• Instruções do exercício:
[1] Atualize o trecho do texto de origem entre "À medida que" e "sua capital, Brasília.", inclusive, substituindo "crepúsculo" por "entardecer".
[2] Explique, com base no texto de origem, por que Mia Khalifa quer visitar o Brasil.

À medida que o carro avança, os nomes dos lugares me fascinam: Divinópolis, Doresópolis. Qualquer dia, paro para dar um balanço desses nomes em Minas. Ou então para documentar as configurações e nuances do céu. Hemingway descrevia certas nuvens como camadas de sorvete. No crepúsculo em Minas, róseo e dourado, sinto como se o universo fosse uma capela com o teto pintado pelo Mestre Ataíde.
Com um país tão interessante, não consigo ainda explicar por que tanta confusão converge para sua capital, Brasília.
Essa história da vacina da Davati, por exemplo, é um roteiro de chanchada. Um dirigente de empresa que recebe auxílio emergencial e um cabo da PM que não consegue pagar o aluguel resolvem oferecer 400 milhões de inexistentes vacinas AstraZeneca.
Usam um reverendo para se aproximar do governo. O reverendo é amigo de um homem que se diz super-homem. Sua entidade religiosa falsifica logotipos da ONU, e ele se diz embaixador da paz. Ungido por quem? Por outro reverendo, o famoso Moon. Sua grande missão diplomática foi ir a Israel para unir judeus e árabes, tarefa que, como todos sabemos, alcançou um perene êxito.
Às vezes, o enredo que passa pela CPI ganha um tom de pornochanchada com a contribuição do senador Heinze, que descobriu pesquisas contra a cloroquina financiadas por uma ex-atriz pornô chamada Mia Khalifa, que, agora, empolgada com sua inclusão no roteiro, quer visitar o Brasil para ajudar no combate à pandemia.

• Seção de dados:
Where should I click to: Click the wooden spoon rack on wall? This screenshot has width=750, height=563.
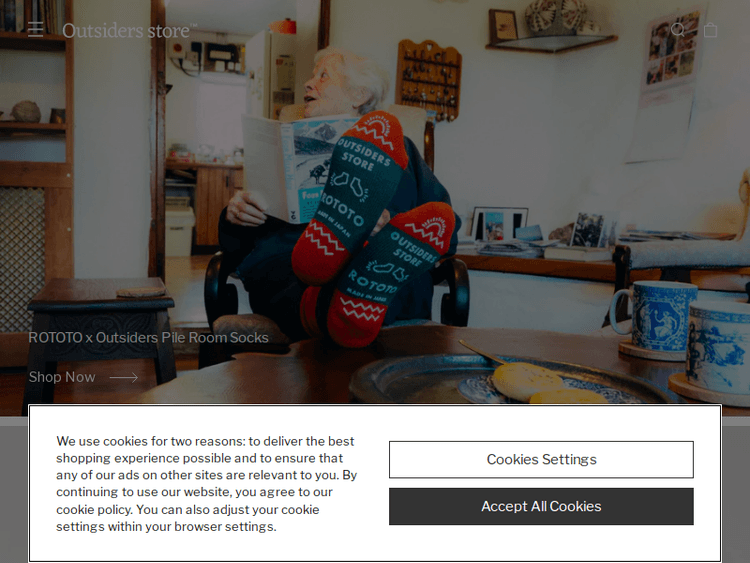429,80
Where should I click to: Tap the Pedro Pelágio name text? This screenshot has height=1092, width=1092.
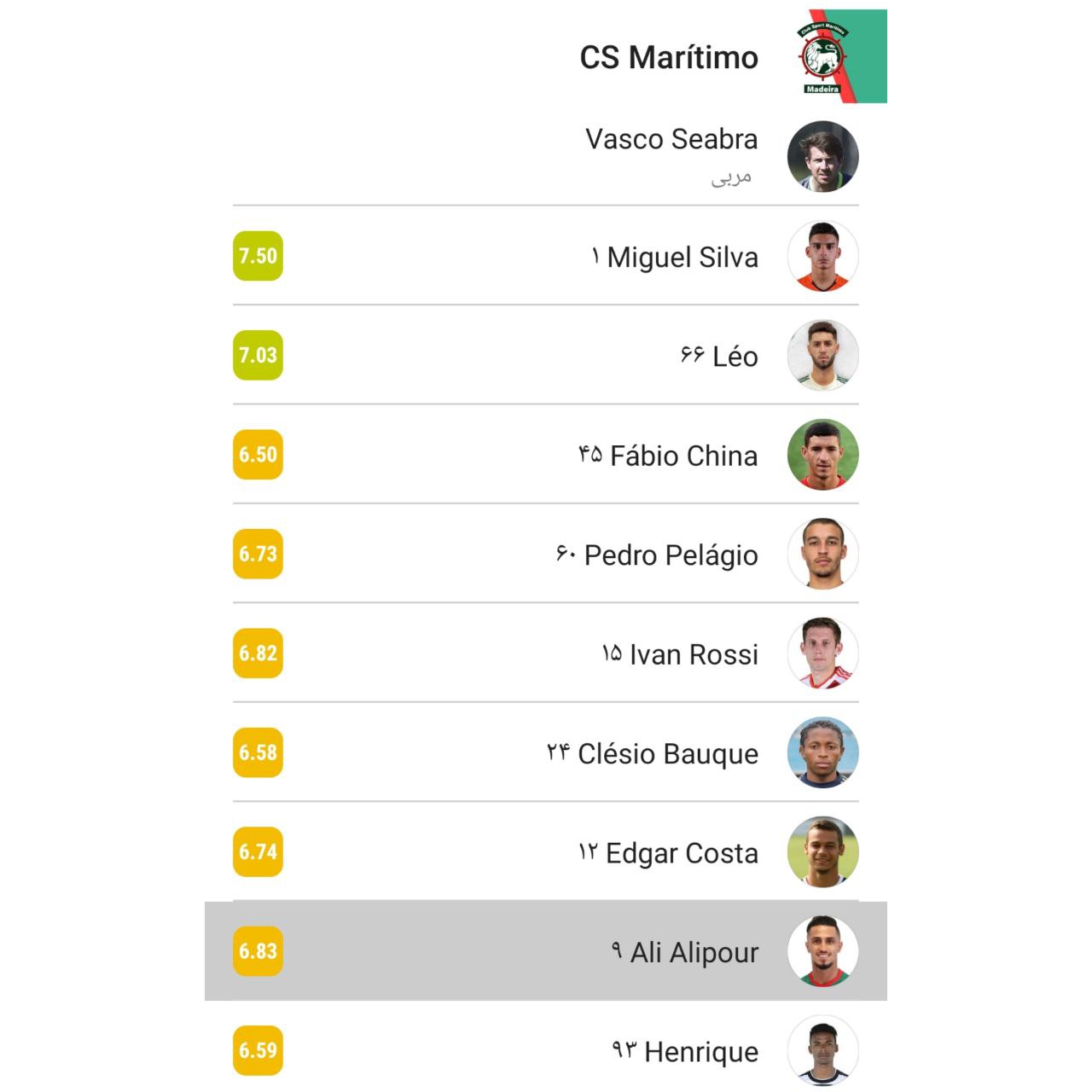[x=671, y=555]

• Respostas das tarefas:
[1]
À medida que o carro avança, os nomes dos lugares me fascinam: Divinópolis, Doresópolis. Qualquer dia, paro para dar um balanço desses nomes em Minas. Ou então para documentar as configurações e nuances do céu. Hemingway descrevia certas nuvens como camadas de sorvete. No entardecer em Minas, róseo e dourado, sinto como se o universo fosse uma capela com o teto pintado pelo Mestre Ataíde.
Com um país tão interessante, não consigo ainda explicar por que tanta confusão converge para sua capital, Brasília.

[2] Ela quer visitar o Brasil porque ficou empolgada com sua inclusão no roteiro da CPI. O senador Heinze disse ter descoberto pesquisas contra a cloroquina financiadas por ela, e agora ela quer vir ajudar no combate à pandemia.